Drone Boat Was Used in Saudi Frigate Attack

Published Feb 21, 2017 11:42 AM by The Maritime Executive

The U.S. Navy has determined that the bomb boat that struck the Saudi frigate Al-Madinah last month was a remotely controlled device and not a suicide attack craft. The technological sophistication of the unmanned vessel raises questions about its source, and the Navy suspects that Iran was involved. 
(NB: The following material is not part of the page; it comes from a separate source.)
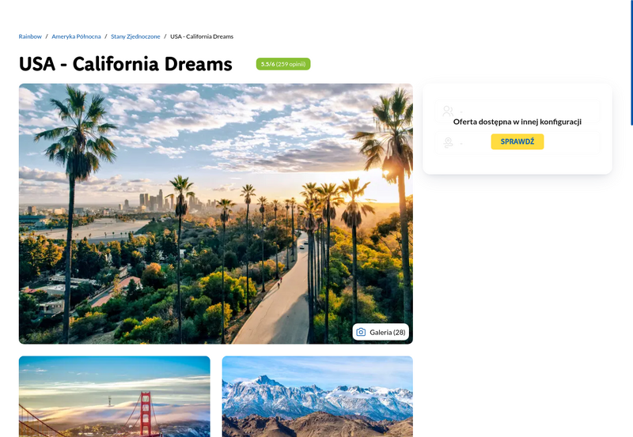Expand the faded participants selector field

point(517,111)
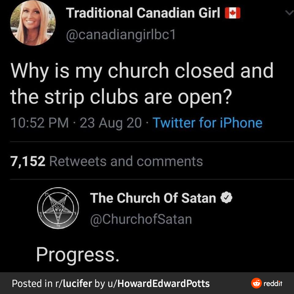Screen dimensions: 294x294
Task: Open the Twitter for iPhone link
Action: tap(207, 123)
Vice Adm. Kevin Donegan, commander of the Fifth Fleet and head of U.S. Naval Forces Central Command, told Defense News that the attack on the Al-Madinah is the first confirmed use of a remote-controlled attack boat by an insurgent force like Yemen’s Houthi rebels. He suggested that it is not a technology that the Houthis could have easily developed on their own, and was probably supplied by a third party. Donegan pointed to Iran, which has provided the Houthis with military equipment and technical assistance since the beginning of the Yemeni Civil War. "I don’t know that it’s Iranian-built, but I believe that it’s production in some way was supported by Iran,” he said. 
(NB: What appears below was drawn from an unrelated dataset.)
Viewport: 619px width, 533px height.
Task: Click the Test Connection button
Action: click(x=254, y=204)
Other sources within the Navy confirmed Donegan's views in interviews with USNI News, and added that the boat was likely supplied by the Iranian Revolutionary Guard Corps (IRGC). The hardline Iranian military division is known to have at least one class of unmanned high speed boat in its arsenal, the Ya Madhi.
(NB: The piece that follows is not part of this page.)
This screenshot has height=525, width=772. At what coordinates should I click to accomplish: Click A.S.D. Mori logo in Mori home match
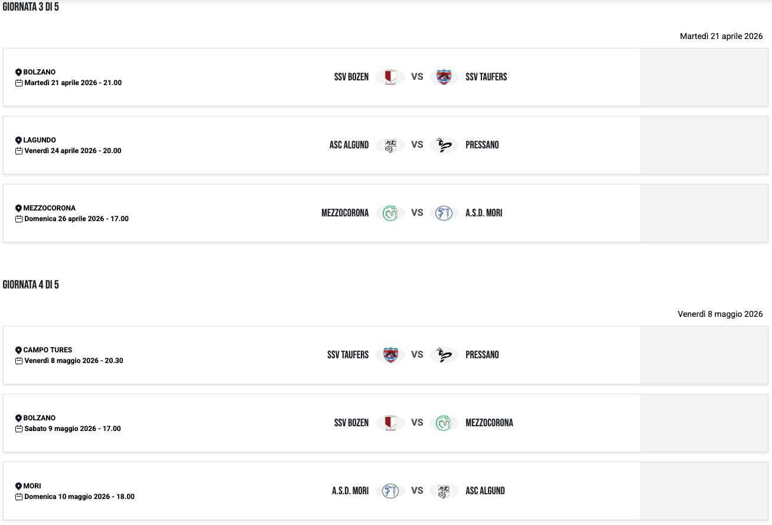390,491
The attack on the Al-Madinah followed a string of missile strikes (and attempted strikes) on Arab coalition and U.S. vessels near the Strait of Bab al Mandeb – a pattern that raises serious concerns for maritime security experts. Donegan suggested that from a strategic perspective, it is imperative for the U.S. and its allies to keep the Yemeni conflict away from the Red Sea. “With about 64 vessels a day traveling through there, the Bab al Mandeb, almost all with energy cargoes, any issue of misidentification or misapplication of one of these weapon systems could become an issue with commerce," he said. "In the end what we’d like to see is that conflict back into the land mass and not out into where we have commercial traffic.”